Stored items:
■ ■ ■ ■

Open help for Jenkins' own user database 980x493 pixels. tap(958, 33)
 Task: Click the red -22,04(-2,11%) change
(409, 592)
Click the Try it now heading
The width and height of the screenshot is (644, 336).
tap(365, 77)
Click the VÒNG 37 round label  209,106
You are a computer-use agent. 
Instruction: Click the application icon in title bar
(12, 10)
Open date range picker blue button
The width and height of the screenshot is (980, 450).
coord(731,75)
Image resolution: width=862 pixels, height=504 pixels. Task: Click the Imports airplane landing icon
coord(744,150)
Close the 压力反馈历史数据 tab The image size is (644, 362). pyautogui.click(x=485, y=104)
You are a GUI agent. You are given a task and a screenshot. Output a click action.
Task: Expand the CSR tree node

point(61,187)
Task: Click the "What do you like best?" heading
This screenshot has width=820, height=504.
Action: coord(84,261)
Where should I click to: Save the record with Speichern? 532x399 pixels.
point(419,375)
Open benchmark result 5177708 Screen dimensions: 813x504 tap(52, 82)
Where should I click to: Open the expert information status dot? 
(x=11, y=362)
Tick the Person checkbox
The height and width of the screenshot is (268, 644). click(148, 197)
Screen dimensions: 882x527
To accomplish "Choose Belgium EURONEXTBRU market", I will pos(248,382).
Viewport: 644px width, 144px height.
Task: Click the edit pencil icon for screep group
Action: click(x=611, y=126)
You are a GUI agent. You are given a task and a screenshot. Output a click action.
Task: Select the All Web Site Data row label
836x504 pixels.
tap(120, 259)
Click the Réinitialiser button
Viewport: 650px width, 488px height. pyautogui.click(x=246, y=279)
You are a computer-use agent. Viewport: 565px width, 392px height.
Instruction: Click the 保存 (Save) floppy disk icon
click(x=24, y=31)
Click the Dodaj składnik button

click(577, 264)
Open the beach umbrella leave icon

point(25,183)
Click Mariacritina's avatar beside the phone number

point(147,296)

■ ■ ■ ■

**THE PROBLEM:**
Scan the entries for lines holding the string "dimensions", then copy every one of them.

**RESPONSE:**
Open benchmark result 5177708 Screen dimensions: 813x504 tap(52, 82)
Screen dimensions: 882x527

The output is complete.